Motivated by these ideas, we have performed state-of-the-art particle-tracking experiments on diffusion and mixing in slow drainage by processing images from a high-speed digital video camera. Our experiments revealed that statistical fluctuations depend primarily on geometry, not flow rate (or classical notations of "temperature"). In particular, there is a universal crossover from superdiffusion to normal diffusion at roughly one particle diameter, as a function of the distance dropped, not time, for a wide range of flow rates. We also showed that cage breaking occurs over surprisingly long distances, at the scale of the entire silo. We also observed direct evidence for spot-like cooperative motion in spatial correlations in velocity fluctuations at the scale of 3-5 particle diameters.

We have also done extensive experiments on the mean-velocity profile and flow rate in silos of different shapes to test various theoretical models. We conclude that a satisfactory theory of granular drainage is still lacking, so we are pursuing some new ideas (see below).

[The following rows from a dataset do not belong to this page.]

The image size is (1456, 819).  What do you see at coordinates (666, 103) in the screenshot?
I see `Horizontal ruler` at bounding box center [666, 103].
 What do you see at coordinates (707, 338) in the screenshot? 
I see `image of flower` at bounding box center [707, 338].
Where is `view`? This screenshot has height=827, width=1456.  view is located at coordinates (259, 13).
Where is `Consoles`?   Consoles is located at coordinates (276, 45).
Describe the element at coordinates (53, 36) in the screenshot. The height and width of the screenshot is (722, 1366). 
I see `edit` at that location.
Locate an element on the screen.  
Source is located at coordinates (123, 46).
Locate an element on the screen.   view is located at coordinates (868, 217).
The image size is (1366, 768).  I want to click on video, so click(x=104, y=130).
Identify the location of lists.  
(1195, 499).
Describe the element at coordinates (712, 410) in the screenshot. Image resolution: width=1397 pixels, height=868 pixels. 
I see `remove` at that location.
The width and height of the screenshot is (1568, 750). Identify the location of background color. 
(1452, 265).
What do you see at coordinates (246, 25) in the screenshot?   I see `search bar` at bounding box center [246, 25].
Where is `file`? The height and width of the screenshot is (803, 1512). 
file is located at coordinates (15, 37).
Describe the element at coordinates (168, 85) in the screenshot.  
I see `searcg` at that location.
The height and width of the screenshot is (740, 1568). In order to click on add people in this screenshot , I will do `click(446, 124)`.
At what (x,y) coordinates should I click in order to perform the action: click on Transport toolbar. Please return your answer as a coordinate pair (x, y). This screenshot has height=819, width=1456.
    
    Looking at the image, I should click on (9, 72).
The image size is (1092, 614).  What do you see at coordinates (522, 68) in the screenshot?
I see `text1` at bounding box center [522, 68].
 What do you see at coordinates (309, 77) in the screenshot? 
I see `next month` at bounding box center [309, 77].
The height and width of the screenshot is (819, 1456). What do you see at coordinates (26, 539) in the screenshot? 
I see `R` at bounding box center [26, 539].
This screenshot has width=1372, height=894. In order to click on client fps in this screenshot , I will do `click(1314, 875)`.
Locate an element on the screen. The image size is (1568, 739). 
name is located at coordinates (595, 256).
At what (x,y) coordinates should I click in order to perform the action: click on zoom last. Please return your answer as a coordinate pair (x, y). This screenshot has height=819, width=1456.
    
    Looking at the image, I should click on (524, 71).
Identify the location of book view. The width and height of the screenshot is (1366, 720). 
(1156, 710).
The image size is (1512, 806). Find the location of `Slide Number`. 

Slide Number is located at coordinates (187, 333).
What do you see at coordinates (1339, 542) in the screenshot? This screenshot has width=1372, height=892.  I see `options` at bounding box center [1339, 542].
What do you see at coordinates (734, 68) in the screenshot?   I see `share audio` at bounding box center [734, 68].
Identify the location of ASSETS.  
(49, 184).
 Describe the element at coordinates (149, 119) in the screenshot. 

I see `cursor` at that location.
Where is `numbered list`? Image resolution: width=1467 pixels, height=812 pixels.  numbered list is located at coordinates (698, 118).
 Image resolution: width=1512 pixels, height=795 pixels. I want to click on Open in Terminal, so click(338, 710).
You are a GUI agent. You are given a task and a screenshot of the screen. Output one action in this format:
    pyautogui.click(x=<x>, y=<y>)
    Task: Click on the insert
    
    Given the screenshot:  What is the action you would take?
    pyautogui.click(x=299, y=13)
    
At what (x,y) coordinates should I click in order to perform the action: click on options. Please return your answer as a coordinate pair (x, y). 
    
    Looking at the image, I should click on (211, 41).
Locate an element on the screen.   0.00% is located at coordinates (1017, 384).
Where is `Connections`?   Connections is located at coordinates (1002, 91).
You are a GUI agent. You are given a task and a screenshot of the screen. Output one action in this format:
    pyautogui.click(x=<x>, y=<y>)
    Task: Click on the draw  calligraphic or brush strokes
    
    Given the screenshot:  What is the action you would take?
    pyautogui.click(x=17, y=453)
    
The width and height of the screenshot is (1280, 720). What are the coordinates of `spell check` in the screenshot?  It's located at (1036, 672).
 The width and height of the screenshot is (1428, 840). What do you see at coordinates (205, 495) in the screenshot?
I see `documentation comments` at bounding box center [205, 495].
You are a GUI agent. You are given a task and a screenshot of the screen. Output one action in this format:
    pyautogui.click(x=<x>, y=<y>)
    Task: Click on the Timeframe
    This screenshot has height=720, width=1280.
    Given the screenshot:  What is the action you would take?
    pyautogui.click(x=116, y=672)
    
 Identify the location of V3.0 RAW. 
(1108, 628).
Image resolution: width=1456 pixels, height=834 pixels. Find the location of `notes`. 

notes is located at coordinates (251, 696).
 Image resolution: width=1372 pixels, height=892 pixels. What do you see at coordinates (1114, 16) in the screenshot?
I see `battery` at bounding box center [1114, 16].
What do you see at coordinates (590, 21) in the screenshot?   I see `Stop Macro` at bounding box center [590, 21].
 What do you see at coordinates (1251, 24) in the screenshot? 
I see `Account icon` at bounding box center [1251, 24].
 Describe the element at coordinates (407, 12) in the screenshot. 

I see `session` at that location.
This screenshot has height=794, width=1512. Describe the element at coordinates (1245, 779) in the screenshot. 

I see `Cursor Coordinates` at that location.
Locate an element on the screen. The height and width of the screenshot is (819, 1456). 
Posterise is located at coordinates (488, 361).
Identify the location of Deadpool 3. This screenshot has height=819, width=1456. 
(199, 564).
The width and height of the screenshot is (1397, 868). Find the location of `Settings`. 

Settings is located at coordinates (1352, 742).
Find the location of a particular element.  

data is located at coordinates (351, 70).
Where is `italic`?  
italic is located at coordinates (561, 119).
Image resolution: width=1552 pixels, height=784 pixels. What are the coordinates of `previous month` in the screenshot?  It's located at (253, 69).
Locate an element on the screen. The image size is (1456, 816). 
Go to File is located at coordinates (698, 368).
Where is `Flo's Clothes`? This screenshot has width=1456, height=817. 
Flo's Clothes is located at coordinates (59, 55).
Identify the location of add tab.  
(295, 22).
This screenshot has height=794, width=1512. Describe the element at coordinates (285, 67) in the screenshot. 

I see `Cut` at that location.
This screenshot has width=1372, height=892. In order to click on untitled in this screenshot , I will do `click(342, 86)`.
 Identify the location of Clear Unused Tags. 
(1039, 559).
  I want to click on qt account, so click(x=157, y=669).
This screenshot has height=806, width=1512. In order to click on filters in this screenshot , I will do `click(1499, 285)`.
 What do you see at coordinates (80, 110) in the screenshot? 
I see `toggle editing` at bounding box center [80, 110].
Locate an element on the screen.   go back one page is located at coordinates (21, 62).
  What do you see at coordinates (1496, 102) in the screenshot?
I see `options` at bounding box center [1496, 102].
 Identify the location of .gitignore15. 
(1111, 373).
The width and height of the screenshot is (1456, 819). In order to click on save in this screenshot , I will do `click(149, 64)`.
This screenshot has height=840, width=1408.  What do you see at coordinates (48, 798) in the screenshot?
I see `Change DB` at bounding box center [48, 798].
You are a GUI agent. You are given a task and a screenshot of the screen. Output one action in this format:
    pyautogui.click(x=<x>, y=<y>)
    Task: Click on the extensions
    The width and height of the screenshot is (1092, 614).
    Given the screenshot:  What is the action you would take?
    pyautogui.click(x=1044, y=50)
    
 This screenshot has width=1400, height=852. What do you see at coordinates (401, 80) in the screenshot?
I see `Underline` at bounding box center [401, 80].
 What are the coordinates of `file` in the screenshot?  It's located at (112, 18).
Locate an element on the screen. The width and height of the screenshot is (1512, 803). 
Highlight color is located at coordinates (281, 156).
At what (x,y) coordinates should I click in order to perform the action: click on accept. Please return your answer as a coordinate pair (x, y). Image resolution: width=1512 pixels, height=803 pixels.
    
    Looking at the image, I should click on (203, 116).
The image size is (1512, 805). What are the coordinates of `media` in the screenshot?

In addition to real experiments, we have collaborated with Sandia National Laboratories to perform large-scale paralle computer simulations of the experiments. The Sandia code, which now also runs on our Beowulf cluster, uses the discrete-element method to track the motion of hundreds of thousands of frictional, visco-elastic spheres, with remarkable realism. The simulations allow us to "look inside" the experiments and study the collective motion of grains in great detail. In this way, we have studied the dynamics of random packings in granular flow and directly tested the Spot Model. We found that simulations with the Spot Model produce remarkably realistic flowing random packings without explicitly describing frictional mechanics, aside from some fitting of parameters to independent measurements, although more study is needed to assess the model as a method of multiscale simulation.

Current Projects

  1. Chris Rycroft and Gary Grest are performing extensive parallel DEM simulations of pebble-flow in realistic full-scale models of pebble-bed reactors, to study the effects of core shape, a dynamic central column of moderator pebbles, and the concept of a bidisperse core with smaller moderator pebbles and larger fuel pebbles. We are also beginning to combine these simulations with modeling of the reactor physics or core neutronics, gas flow, and heat transfer.
  2. Jeremie Palacci and Chris Rycroft are studying the stability and convergence characteristics of the Spot Model, and its sensitivity to various parameters.
  3. Ken Kamrin is developing a stochastic flow rule for Mohr-Coulomb plasticity, as a means of connecting classical concepts of friction and incipient failure with more recent ideas of cooperative, random motion (e.g. spots) and partial fluidization. The stochastic plasticity theory seems to predict various features of our drainage experiments and simulations from mechanical first principles, such as the kinematic parameter and the spot shape (correlation function). It also seems like a promising route toward a unified theory of different shear flows (not just gravity-riven drainage, but also granular Couette cells).
  4. We are also doing further silo-drainage experiments and DEM simulations to test existing continuum models of granular flow, as well as our new theories.